The worst two scenarios suggest a drastic decline in output to 875,000 barrels a day by the end of 2007 and to just 520,000 a day by the end of 2008. If such projections turn out to be correct, Mexico's overall oil exports would decline by about one million barrels a day -- equal to about 63% of its daily crude exports to the U.S. -- from its current 1.8 million.
(9 February 2006)

From the WSJ website (same article):

Mexico has been bracing for a decline in Cantarell for years, and previous predictions of imminent decline have turned out to be wrong. But the internal study is the most complete look at the field to date. It says the difference between the layer of gas that sits atop the oil and the water that is creeping into the rocks below is now just 825 feet and is diminishing at a rate of between 248 and 363 feet a year. The report, which recommends that Pemex scrap 26 of 30 new wells planned for the northern part of the field due to gas encroachment, concludes that the "window of exploiting the reserve is closing fast."

"In my mind, this report suggests a collapse scenario is the most likely," says David Shields, an energy consultant in Mexico who first published the study's findings. Mr. Shields doubts Pemex can make up for lost output at Cantarell because it only discovers one new barrel of oil for every 14 it extracts at the moment, leading to falling reserves.

BTW, for the first time, insofar as I know, CNBC just mentioned the Cantarell crash.

The worst two scenarios suggest a drastic decline in output to 875,000 barrels a day by the end of 2007 and to just 520,000 a day by the end of 2008.

Jeffrey, I'm afraid I have to view this as DOOOOOMER journalism. In Khebab's Jan 2007 article, Figure 5, he estimates Cantarell production at around 1.75 MMBD for 2007 - and the WSJ article is suggesting around half that - not credible IMO - and to be ignored.

Euan,

This is not doomer journalism. They were reporting on a leaked internal Pemex report, which outlined five scenarios. When they talk about the worst two scenarios, they are talking about internal Pemex scenarios.

The Wall Street Journal engaged in DOOOOOMER journalism. Wow! I guess the noun SCENARIO, preceded by the adjective, WORST, has a different sense than I might have thought.

Yes, to be objective, the best case scenarios need also to be discussed - maybe the WSJ did that - and a balanced view presented.

From the WSJ article (February, 2006):

But the study already prompted the company in December to predict a slightly sharper decline at Cantarell than its previous forecasts -- with output down 6% this year to an average rate of 1.9 million barrels a day and off to 1.43 million barrels as an average for 2008. That prediction now roughly matches the study's most optimistic scenario.

So the most optimistic scenario, assuming 2.0 mbpd for 2005, was for an annual decline rate of 11% per year.

So, the spread between the best case decline rate and worst case decline rate--based on an internal Pemex report--was 11% to about 40% per year.

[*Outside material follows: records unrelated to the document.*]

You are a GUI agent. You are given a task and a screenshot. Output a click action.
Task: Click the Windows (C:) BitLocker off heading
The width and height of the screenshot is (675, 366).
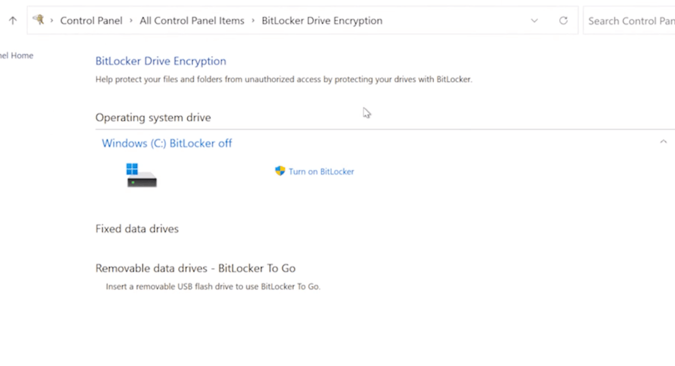tap(167, 144)
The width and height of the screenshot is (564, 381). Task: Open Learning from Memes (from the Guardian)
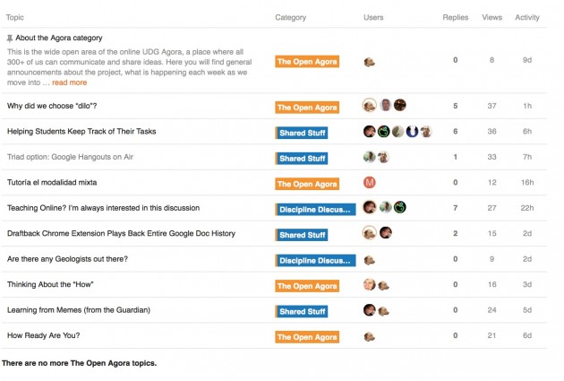(78, 310)
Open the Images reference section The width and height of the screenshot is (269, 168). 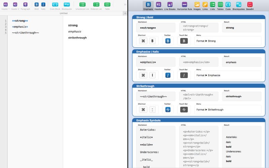click(197, 5)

Note that Pemex had been talking in public about increasing production from Cantarell.

The one year decline for 2006 was 25%, from 12/05 to 12/06. They did report somewhat of a rebound for January, but they have just been oil that was not produced when the field was down due to surface problems. We will know soon; however, what we do know now is that Pemex is eliminating or reducing crude oil deliveries to several Gulf Coast refineries.

if nitrogen injection has been real sucessful at canatrell and now the plan is to divert nitrogen supply to neighboring fields, that 40% decline scenario seems at least as reasonable as that 14% decline scenario.
it has been my experience that a 22 degree api field can be waterflooded successfully depending on the rate and permeability anisotropy. the powder river basin (wyoming)has dozens of examples where the typical recovery from a water drive or a real successful waterflood is in the 40 % range. nothing in the same league with canatrell, however. maybe the nitrogen injection has done better i dunno.

I have closely watched Cantarell for the last 18 months. My tentative conclusion is that neither the best (-14%/yr) or worst (-40%/year) scenarios are coming to pass. Reality seems somewhere between #2 & #3 with -20% to -25% (early results). New production is coming on-line (as other older Mexican fields decline) and +100,000 b/day seems doable outside Cantarell (for at least a year or two).

I see net Mexican production down only -4% as highly unlikely. I also see at least minimal Mexican oil exports in 2010 (no -40% compounded).

Eaun is way too optmistic IMHO, Jeffrey a bit too pessimistic. But the future is still dark, especially for Mexico & the US.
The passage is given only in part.